# AIM
Turn everything from the line containing "You are a computer-use agent. The" down to the end of the records into a JSON list of strings, one string per line, leaving out blank lines.

# DATASET RECORDS
>> start

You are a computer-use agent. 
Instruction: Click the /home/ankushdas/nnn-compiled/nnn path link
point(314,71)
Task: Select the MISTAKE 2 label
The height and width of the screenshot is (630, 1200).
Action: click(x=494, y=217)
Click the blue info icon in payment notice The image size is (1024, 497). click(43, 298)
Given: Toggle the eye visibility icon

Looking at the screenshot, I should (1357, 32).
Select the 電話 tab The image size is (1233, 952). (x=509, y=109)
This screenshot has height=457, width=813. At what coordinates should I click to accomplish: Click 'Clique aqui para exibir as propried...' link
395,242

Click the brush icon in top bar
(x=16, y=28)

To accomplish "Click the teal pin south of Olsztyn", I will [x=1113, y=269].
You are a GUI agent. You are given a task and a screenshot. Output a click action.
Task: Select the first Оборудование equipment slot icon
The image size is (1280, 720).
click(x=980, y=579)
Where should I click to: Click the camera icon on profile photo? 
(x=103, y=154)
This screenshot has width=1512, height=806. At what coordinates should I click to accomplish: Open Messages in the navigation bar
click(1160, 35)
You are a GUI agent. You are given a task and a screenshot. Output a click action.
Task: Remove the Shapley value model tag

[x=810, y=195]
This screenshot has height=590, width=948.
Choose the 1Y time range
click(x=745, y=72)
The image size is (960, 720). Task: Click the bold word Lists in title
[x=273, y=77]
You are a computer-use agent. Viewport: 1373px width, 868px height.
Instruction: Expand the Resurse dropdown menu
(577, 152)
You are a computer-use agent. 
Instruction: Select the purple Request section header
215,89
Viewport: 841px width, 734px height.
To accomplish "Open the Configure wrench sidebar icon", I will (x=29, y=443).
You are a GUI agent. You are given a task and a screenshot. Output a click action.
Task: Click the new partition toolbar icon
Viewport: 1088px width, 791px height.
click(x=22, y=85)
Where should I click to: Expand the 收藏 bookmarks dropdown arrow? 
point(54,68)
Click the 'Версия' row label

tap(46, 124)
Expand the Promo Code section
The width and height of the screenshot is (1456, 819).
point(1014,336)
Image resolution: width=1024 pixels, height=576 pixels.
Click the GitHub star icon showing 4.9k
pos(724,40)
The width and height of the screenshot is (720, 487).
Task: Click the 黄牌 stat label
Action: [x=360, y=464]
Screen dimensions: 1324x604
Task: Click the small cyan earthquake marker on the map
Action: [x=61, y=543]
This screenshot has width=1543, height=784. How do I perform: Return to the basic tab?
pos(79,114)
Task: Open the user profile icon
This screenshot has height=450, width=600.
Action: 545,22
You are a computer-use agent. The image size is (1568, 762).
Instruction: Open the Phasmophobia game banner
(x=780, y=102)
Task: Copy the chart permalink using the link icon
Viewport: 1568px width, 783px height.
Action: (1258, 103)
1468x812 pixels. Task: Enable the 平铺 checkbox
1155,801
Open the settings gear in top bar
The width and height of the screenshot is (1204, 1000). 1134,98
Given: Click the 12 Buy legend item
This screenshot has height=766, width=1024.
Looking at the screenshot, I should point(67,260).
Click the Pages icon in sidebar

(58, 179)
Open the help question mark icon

>> end

# WORKED SOLUTION
[
  "You are a computer-use agent. The image size is (1568, 762).",
  "Instruction: Open the Phasmophobia game banner",
  "(x=780, y=102)",
  "Task: Copy the chart permalink using the link icon",
  "Viewport: 1568px width, 783px height.",
  "Action: (1258, 103)",
  "1468x812 pixels. Task: Enable the 平铺 checkbox",
  "1155,801",
  "Open the settings gear in top bar",
  "The width and height of the screenshot is (1204, 1000). 1134,98",
  "Given: Click the 12 Buy legend item",
  "This screenshot has height=766, width=1024.",
  "Looking at the screenshot, I should point(67,260).",
  "Click the Pages icon in sidebar",
  "(58, 179)",
  "Open the help question mark icon"
]